“I think I heard you remark that you would give ten thousand to know Merriwell’s secret,” said Manton. “I’ll tell you what it is, and it won’t cost you a dollar. Pick out easy marks as opponents. In that manner you’ll always be a winner.”
“I don’t fancy you think we have many easy marks belonging to this club or entered for the tournament?”
“No, not many.”
“Will you name some of the events in which men are entered who cannot be defeated by Merriwell?”
“Ye-e-es; the standing long jump, the high jump, and the pole vault. The champions of the country are entered for these events, and Merriwell would be outclassed in any one of them.”
“Perhaps he may be induced to take part in them.”
“I doubt it. When he finds out the men who are entered, he’ll keep out. Why, Jack Necker, the Hartford man, is going out for the world’s championship, and he can jump some. My friend Frost is entered for the pole vault. He came within an ace of defeating Burleigh, the world’s champion, last year, and he can vault eight inches higher this year than he could then. He’d make Merriwell look like a high-school kid at it.”
“Perhaps we’ll have a chance to find out very soon what Merriwell intends to do,” said Phipps, rising and looking down the winding drive. “Here comes a carriage, containing Bert Fuller and two strangers.
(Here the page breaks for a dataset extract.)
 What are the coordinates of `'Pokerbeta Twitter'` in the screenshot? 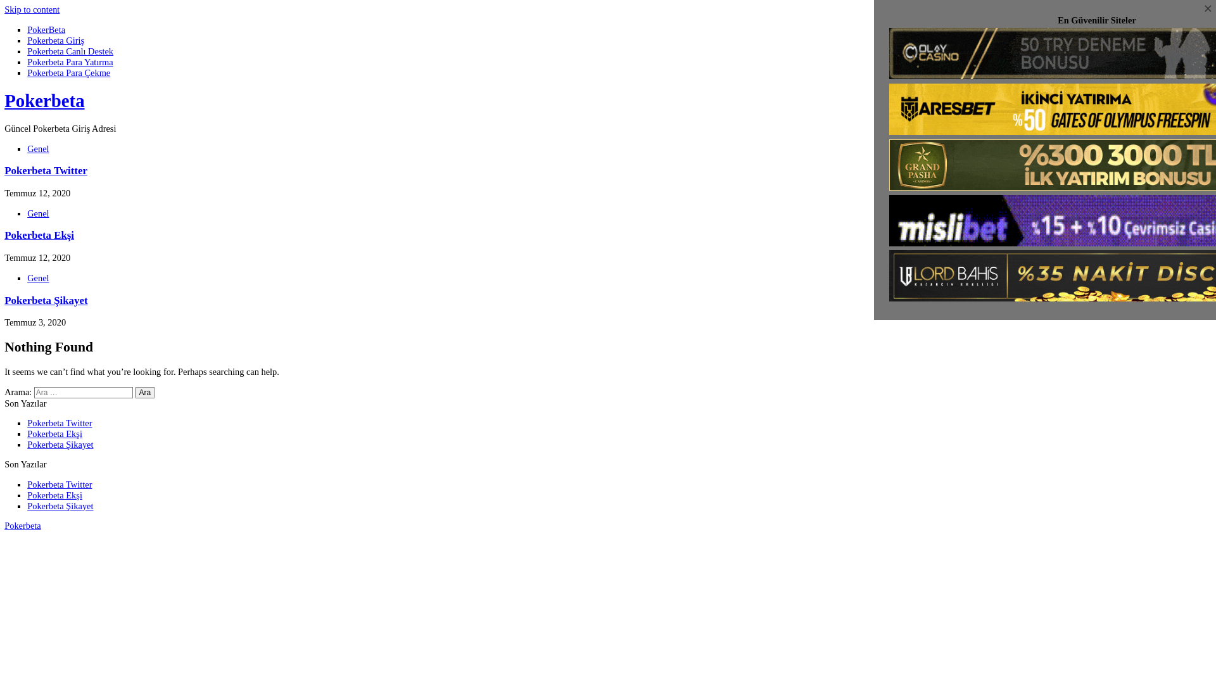 It's located at (51, 189).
I fancy one of the strangers is Frank Merriwell.”
The Eagle Heights A.A. was peculiar in many ways. It was a “country club” for amateur athletes, most picturesquely located on the Hudson, some miles above Peekskill. One of the qualifications for membership was that each and every member must belong to some other amateur club and must be the champion of his own club in some particular line. For instance, Bert Fuller, president of the Eagle Heights A.A., was the champion gymnast of the Madison Square A.A.; Wallace Grafter was the best shot putter of the Catskill Club; Horace Manton was the star boxer of the Albany University Club; George Branch was the leading long-distance bicyclist of the Century Club, of Boston; Philip Phipps was the champion billiard player of the Poughkeepsie Pastime Club, and Denton Frost, of the Harlem Heights A.A., was a candidate for the championship of the world at pole vaulting.
It will be readily understood that the Eagle Heights A.A. was an organization made up and maintained by rich young men, or the sons of wealthy men—gentlemen they were supposed to be, one and all. But wealth is not always the brand of birth or breeding, and, like other clubs, the Eagle Heights contained members who lacked the natural instincts of the gentleman, although they had a certain veneering, or outward polish.